University of Notre Dame Press, 178 pages, $25

paper



In 2004 the Swiss Muslim scholar and activist Tariq Ramadan accepted a prestigious position at the University of Notre Dame. The State Department, however, revoked Ramadan’s visa (citing his donations to charities linked with Hamas) and prevented him from joining the university. Ramadan went instead to Oxford, where he became a fellow at St. Antony’s College. Through all of this, Ramadan has continued to be one of the most visible Muslim figures in Europe (and, by the looks of tariqramadan.com , he does not mind the attention).

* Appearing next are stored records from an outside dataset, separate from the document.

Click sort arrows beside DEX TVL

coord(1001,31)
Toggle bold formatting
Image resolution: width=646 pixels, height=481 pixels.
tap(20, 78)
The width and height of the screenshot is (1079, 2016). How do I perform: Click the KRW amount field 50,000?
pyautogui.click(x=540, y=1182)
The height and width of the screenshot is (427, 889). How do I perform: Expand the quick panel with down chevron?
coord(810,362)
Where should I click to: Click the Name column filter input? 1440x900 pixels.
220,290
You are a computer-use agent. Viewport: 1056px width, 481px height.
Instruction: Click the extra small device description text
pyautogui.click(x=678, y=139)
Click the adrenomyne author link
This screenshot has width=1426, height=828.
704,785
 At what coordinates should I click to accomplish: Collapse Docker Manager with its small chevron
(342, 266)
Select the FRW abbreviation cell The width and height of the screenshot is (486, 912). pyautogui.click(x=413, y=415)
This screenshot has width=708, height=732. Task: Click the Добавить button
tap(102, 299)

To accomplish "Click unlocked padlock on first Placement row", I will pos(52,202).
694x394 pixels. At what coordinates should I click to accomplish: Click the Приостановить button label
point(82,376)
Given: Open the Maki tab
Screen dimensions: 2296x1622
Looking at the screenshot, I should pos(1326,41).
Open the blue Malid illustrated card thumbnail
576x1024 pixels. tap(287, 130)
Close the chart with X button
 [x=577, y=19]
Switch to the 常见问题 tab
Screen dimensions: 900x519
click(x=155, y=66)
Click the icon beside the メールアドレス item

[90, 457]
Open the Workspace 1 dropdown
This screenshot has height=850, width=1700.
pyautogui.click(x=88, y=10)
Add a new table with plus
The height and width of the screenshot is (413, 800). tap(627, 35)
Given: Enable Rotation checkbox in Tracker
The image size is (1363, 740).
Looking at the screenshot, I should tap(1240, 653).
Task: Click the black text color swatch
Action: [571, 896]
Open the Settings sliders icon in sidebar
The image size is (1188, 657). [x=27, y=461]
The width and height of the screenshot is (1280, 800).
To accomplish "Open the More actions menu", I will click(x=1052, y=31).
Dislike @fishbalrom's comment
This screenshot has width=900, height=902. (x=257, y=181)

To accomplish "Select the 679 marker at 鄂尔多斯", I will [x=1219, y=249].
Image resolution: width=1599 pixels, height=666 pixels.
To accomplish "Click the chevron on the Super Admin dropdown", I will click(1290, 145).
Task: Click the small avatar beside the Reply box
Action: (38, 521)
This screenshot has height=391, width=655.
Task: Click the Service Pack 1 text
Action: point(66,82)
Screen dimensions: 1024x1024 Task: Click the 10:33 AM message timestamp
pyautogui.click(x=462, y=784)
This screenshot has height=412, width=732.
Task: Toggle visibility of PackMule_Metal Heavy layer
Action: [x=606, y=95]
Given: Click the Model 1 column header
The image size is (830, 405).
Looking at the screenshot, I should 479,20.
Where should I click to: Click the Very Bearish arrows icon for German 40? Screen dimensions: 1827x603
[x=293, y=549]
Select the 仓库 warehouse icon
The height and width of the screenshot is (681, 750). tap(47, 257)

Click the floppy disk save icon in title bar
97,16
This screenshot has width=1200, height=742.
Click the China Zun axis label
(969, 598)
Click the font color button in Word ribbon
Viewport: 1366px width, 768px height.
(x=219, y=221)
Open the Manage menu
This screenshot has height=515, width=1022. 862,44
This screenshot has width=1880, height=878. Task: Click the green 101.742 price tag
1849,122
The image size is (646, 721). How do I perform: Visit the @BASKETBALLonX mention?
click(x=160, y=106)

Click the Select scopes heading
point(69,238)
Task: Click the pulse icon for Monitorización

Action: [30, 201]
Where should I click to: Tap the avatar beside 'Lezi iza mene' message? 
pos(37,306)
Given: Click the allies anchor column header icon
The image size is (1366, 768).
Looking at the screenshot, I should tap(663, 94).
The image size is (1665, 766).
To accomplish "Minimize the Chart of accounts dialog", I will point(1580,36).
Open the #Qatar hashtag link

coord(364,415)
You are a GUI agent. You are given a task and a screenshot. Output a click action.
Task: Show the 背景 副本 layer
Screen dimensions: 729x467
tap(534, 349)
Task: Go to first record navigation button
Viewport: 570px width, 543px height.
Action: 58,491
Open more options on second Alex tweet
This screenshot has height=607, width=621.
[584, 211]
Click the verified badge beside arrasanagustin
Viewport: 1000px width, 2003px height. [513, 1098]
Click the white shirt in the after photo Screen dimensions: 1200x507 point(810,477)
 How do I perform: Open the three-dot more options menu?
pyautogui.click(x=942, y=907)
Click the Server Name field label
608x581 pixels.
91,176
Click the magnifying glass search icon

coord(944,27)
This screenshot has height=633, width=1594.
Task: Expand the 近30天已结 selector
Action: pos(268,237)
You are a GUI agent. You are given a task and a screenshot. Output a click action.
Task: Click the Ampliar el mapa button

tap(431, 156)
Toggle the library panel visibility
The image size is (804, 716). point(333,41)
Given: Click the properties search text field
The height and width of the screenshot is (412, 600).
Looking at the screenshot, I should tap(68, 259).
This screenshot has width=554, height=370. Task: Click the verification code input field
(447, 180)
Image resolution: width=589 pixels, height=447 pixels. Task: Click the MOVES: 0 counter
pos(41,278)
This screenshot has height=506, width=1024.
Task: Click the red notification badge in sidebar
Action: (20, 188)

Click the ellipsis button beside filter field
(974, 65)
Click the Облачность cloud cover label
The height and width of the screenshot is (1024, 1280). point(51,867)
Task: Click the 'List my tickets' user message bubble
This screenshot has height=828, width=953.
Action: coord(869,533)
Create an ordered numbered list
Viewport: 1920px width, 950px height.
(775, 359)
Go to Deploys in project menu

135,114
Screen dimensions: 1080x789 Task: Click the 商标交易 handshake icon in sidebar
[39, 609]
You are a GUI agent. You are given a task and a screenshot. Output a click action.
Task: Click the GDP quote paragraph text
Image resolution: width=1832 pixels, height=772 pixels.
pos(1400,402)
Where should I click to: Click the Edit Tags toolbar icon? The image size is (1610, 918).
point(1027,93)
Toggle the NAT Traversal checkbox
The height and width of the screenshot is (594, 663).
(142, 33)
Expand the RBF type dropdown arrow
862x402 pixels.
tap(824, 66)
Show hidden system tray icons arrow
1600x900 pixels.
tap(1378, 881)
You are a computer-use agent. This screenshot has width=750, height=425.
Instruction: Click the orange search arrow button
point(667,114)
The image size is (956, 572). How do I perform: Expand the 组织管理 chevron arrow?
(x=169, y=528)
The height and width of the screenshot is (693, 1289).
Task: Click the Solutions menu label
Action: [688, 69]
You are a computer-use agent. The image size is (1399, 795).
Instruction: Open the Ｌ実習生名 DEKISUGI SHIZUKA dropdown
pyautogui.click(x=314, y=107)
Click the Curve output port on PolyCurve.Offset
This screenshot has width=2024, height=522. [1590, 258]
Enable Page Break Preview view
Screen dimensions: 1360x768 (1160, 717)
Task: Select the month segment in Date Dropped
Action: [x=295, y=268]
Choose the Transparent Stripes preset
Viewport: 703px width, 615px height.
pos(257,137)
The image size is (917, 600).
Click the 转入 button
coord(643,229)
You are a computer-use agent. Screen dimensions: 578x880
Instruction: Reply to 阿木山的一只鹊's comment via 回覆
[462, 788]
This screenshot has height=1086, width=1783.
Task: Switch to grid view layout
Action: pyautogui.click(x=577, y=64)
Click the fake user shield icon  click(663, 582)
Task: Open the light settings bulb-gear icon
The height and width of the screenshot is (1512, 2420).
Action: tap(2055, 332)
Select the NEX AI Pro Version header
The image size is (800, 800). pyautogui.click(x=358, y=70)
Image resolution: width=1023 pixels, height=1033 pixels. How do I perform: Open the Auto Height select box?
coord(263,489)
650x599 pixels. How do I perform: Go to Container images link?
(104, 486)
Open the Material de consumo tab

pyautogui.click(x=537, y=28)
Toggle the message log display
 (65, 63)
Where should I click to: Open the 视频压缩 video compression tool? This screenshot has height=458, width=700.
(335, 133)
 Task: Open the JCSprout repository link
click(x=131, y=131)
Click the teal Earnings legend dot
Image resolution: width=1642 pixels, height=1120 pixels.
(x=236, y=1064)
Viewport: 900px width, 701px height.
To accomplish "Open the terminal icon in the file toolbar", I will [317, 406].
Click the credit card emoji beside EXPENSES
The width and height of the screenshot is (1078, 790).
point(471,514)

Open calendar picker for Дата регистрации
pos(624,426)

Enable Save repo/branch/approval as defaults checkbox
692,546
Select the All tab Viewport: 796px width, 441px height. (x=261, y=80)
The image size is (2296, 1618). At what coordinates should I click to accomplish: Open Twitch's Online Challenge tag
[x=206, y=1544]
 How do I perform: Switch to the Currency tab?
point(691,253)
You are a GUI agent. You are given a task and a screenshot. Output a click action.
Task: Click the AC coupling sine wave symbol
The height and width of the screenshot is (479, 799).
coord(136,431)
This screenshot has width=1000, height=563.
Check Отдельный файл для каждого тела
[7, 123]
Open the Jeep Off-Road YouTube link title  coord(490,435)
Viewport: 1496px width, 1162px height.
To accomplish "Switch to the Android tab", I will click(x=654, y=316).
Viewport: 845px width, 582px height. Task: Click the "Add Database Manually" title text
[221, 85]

Already before the Notre Dame incident, Ramadan was popular among the left in Europe for his polemics against capitalism, American imperialism, and Zionism. Others looked to Ramadan”the author of a number of books on Islam and the West (most notably the 1998 Aux Sources de Renouveau Musulman and the 1999 To Be a European Muslim )”as a man who could reconcile European Muslims to Western society. After the terrorist attacks of July 7, 2005, Tony Blair made Ramadan a special advisor on Muslim affairs.

Yet Ramadan’s religious views have also caused no little anxiety in Europe. In 2003, when Nicolas Sarkozy accused Ramadan of supporting the stoning of adulterous women, Ramadan responded that, on the contrary, he favors a moratorium on such practices. Earlier this year, a Dutch magazine drew attention to recordings of Ramadan condemning homosexuality and insisting that women remain modest in public (leading to an investigation of his position as Rotterdam’s consultant on multicultural dialogue). To some skeptical observers (such as Caroline Fourest, author of Frère Tariq ) such incidents suggest that Ramadan is fundamentally duplicitous. He placates naive Westerners while pursuing an aggressive Islamic agenda. These observers rarely fail to mention that Ramadan is the grandson of Hasan al-Banna, founder of the Muslim Brotherhood.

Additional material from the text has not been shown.